Ryan Sorrell  41:40  

That's very powerful. And there has certainly been a very concerted effort, I would say to propaganda campaign, even to pervert that the word or phrase social justice, amongst other phrases, of course, like critical race theory, anything else where anything that is bad can just be tossed onto that phrase. And now, that phrase, which used to mean like, have very powerful meaning people, like don't even want to associate with the phrase social justice anymore. So. And I know that also, as you mentioned, in Florida, I was wondering if you had seen the recent proposal for a journalist or Blogger was to have to register with the state in order to have publications? Were you aware of that?

 

Unknown Speaker  42:35  

I saw it in the context of several journalists on social media saying we will not be following. It does become law. And I think that one thing I admire most about a lot of journalists is their insistence that the First Amendment press clause not be diluted. And so I think that any lawmaker who thinks that kind of law will pass should be prepared for a fight in the Supreme Court. Because one thing I know the Supreme Court is a contentious space. But historically, in this country, the Supreme Court has upheld press freedom that that law clearly would violate

 

Ryan Sorrell  43:16  

this one very last question is do you have a favorite reporter of all time, or writer of all time, who kind of encapsulates everything that your work is about?

 

Unknown Speaker  43:31  

Wow, that's a tough question.

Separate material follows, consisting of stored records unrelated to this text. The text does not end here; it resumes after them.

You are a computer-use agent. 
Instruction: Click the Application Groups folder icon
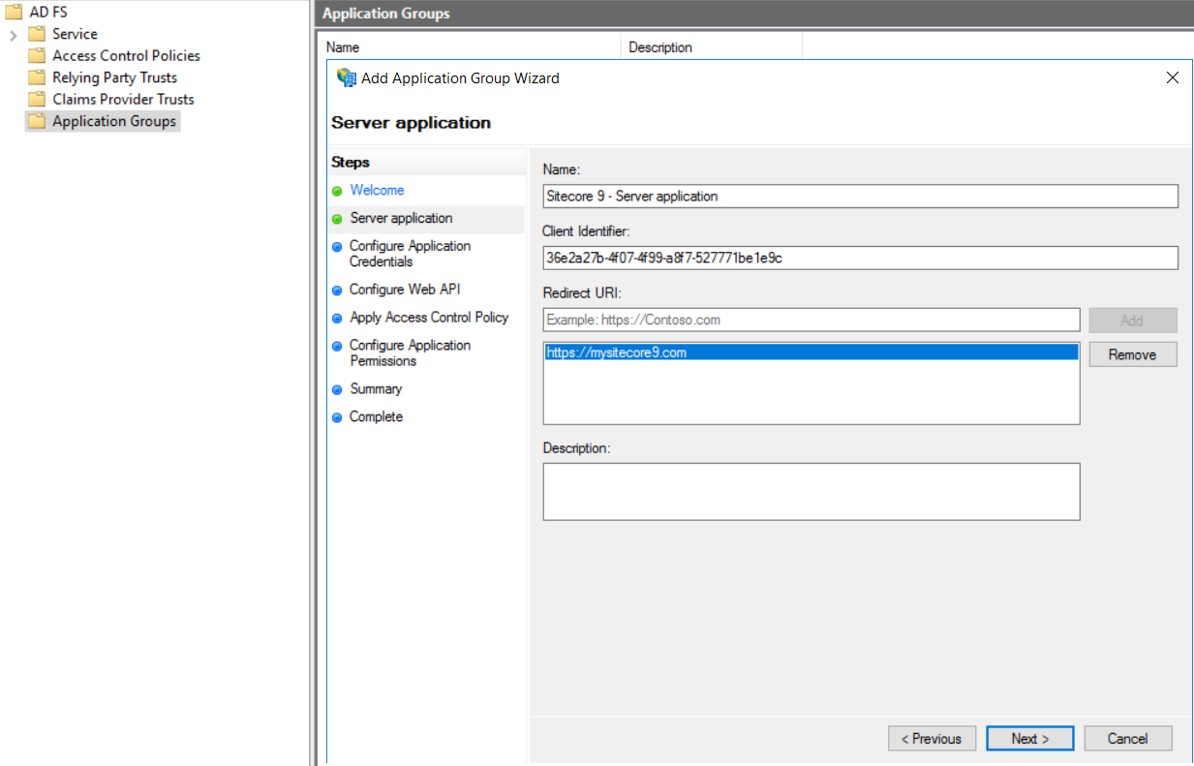(x=37, y=121)
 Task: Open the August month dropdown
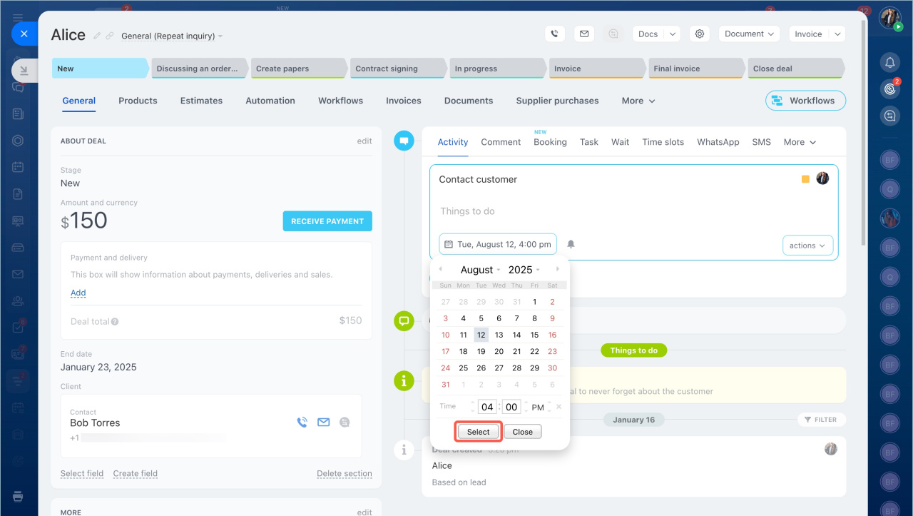(480, 270)
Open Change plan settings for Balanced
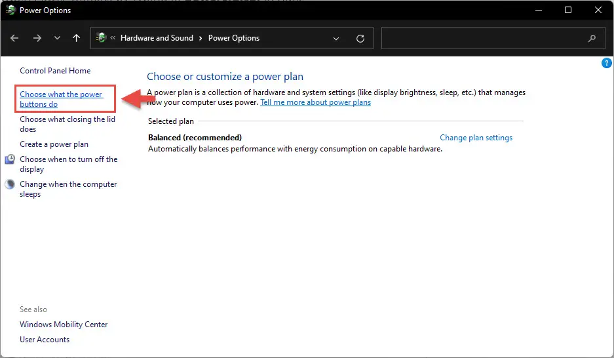Image resolution: width=614 pixels, height=358 pixels. pyautogui.click(x=476, y=138)
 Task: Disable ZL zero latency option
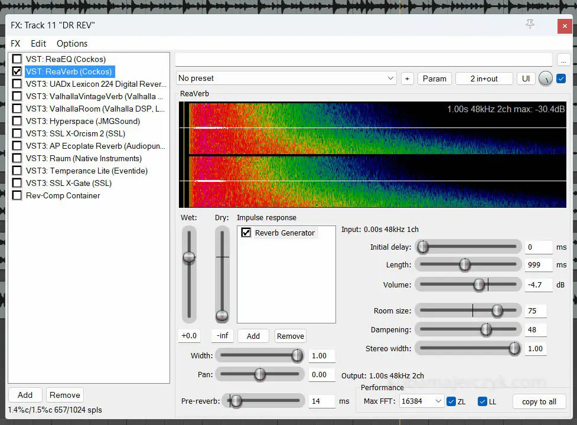point(452,401)
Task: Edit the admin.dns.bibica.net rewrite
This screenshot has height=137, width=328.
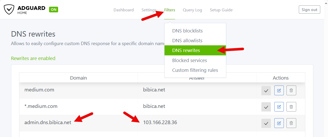Action: pyautogui.click(x=279, y=123)
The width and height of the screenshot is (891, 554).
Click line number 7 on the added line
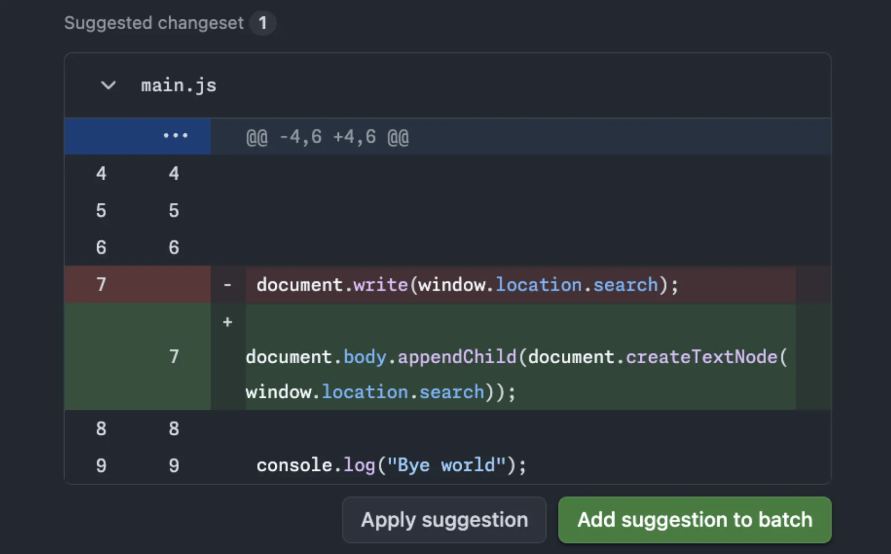pos(174,356)
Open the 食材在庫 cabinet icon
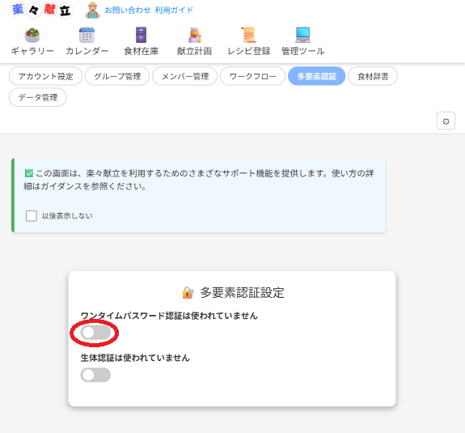The image size is (465, 433). tap(141, 35)
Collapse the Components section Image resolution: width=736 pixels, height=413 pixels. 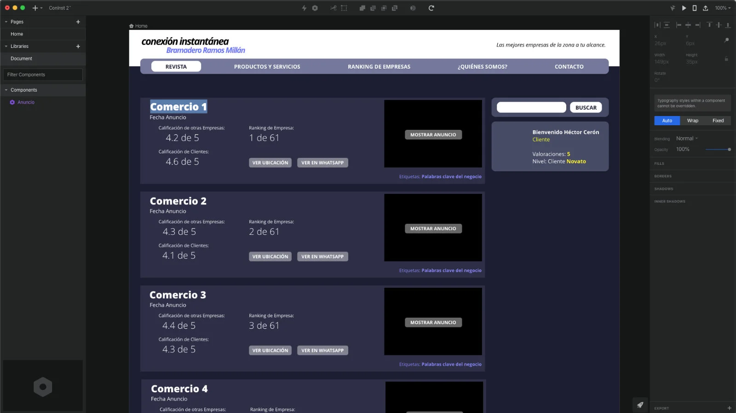(6, 90)
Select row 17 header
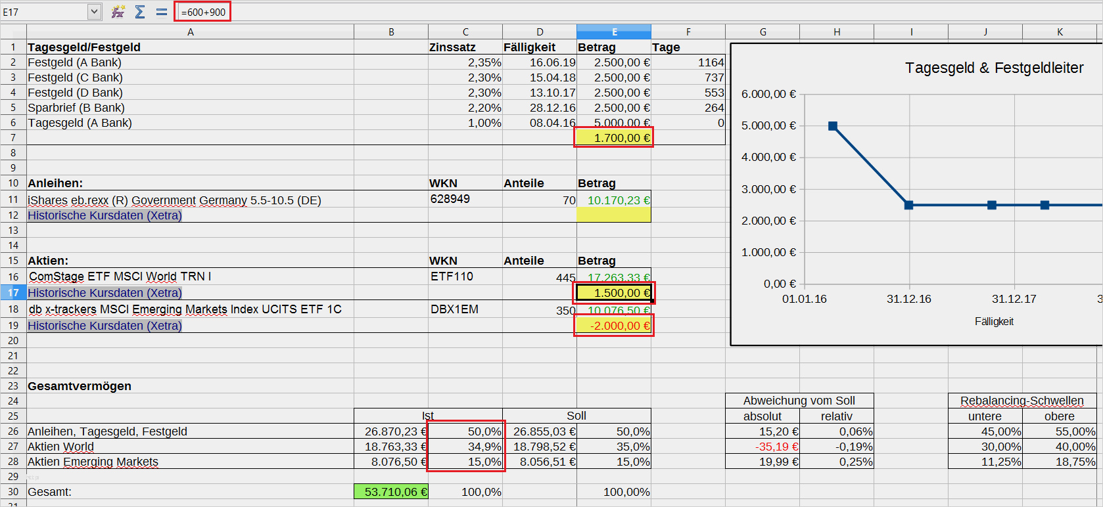 click(13, 293)
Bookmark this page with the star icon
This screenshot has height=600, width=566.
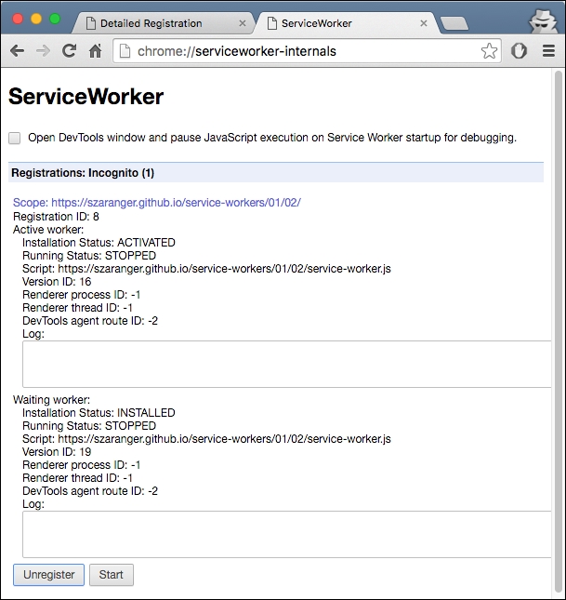tap(489, 51)
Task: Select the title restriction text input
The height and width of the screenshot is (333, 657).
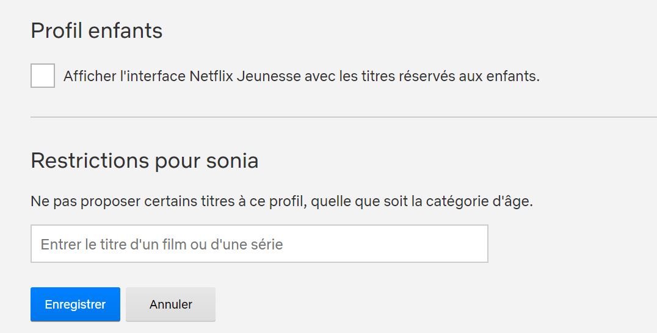Action: 259,244
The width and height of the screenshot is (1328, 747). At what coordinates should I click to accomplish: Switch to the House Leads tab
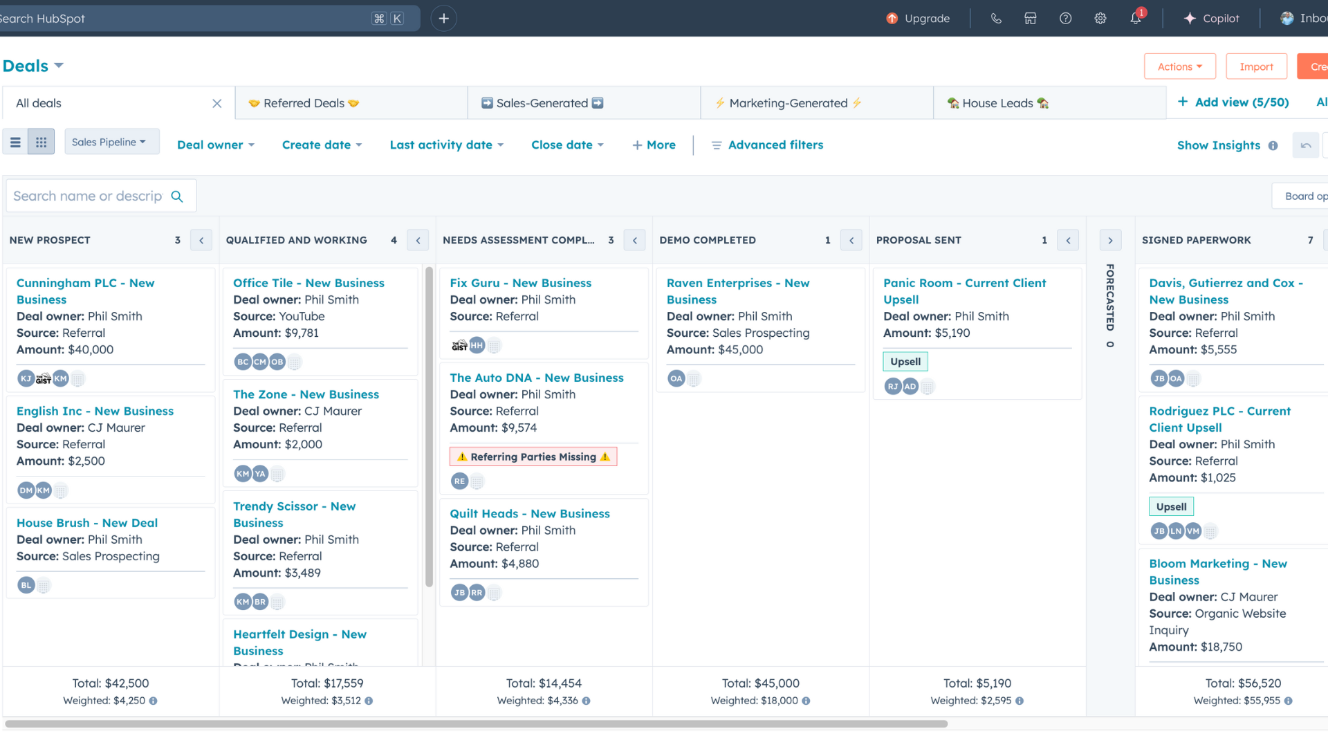pyautogui.click(x=997, y=103)
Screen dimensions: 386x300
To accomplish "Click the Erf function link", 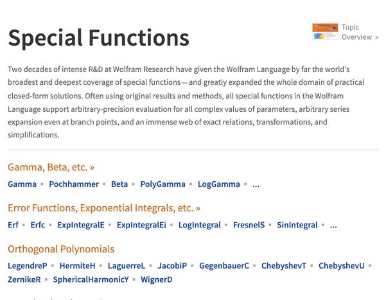I will 13,225.
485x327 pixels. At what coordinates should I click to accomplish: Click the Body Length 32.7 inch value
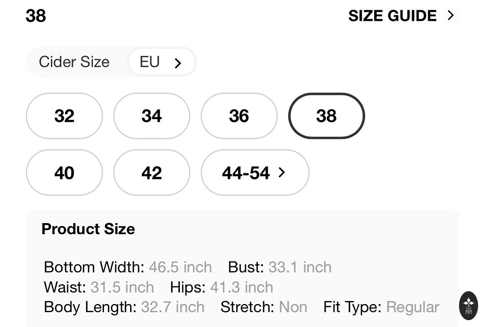click(173, 307)
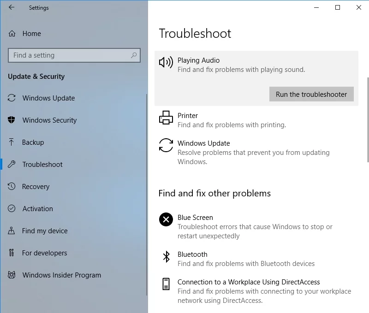Click the Windows Security shield icon

[x=12, y=120]
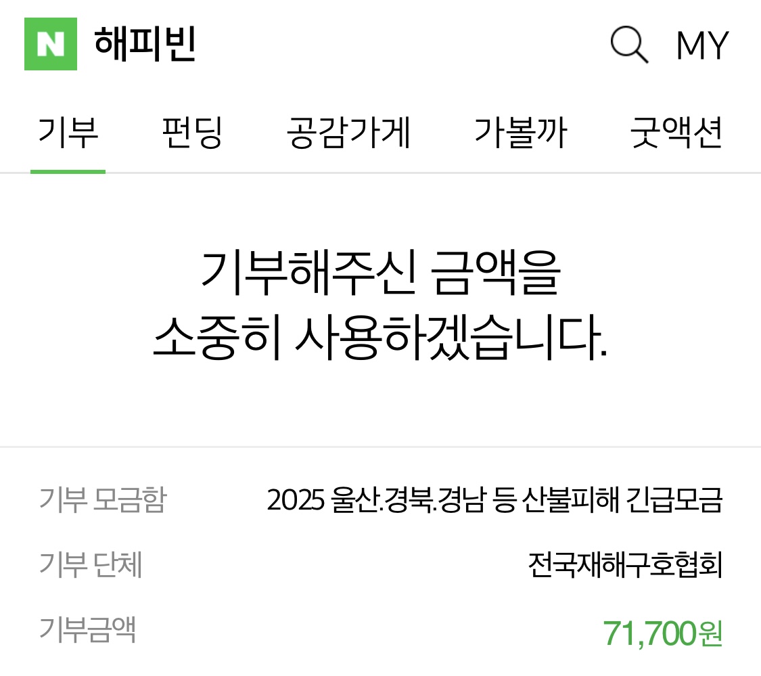Click the 기부금액 label

click(87, 630)
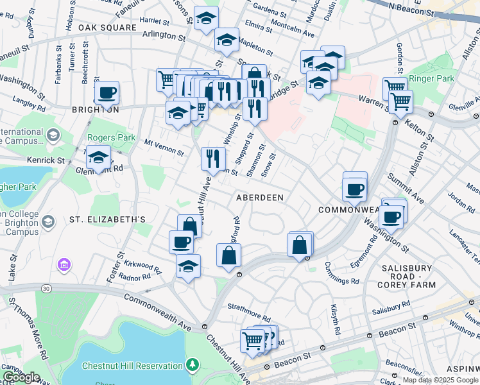
Task: Open the Google logo link
Action: pyautogui.click(x=21, y=377)
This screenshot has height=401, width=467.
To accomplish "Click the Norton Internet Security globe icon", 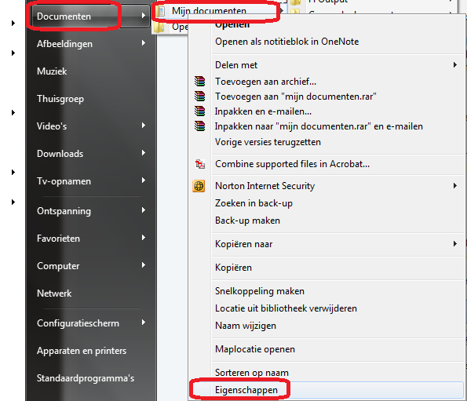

Do I have a favorite reporter or writer who encapsulates solidarity journalism? There are so many, how can I possibly pick just one? Let me say this, the the thinker who I admire the most, and who I state, every chance I get is Mikki Kendall, and she is the originator of the hashtag solidarity is for white women and wrote the book called feminism, about the women that it movement forgot and left behind in the context of white feminism and excluding or ignoring women of color. And I think that her her formulation of solidarity and solidarity reporting and the way she's brought that into broader discussions that are not solely found in, you know, organizing spaces, or social justice, dedicated spaces, I think that's really been an inspiration for me. For specific journalists. I do. We do have a website for the solidarity journalism initiative, which is now also available in Spanish. And the website is media engagement.org. And if you click under journalism, you'll see solidarity journalism, and there's a section called examples under that Examples page deals. see so many amazing journalists work featured. So please do take a look at that when you have a chance you'll see more names than I could say right now.

 

Ryan Sorrell  45:11  

Definitely, definitely. Well, thank you so much again for taking the time and sharing these amazing insights and knowledge and your most recent work. I hope everyone will go read your most recent paper. I think that there is a lot that a lot of people and really just the broader industry can learn from the work that you're doing. So thank you so much again.

 

Unknown Speaker  45:37  

Oh, my gosh, thank you for having me on. And just a quick plug that that study is published open access, so there is no paywall for folks who would like to check it out. Thank you again.

 

Ryan Sorrell  45:52  

Awesome, well, thank you. That was amazing.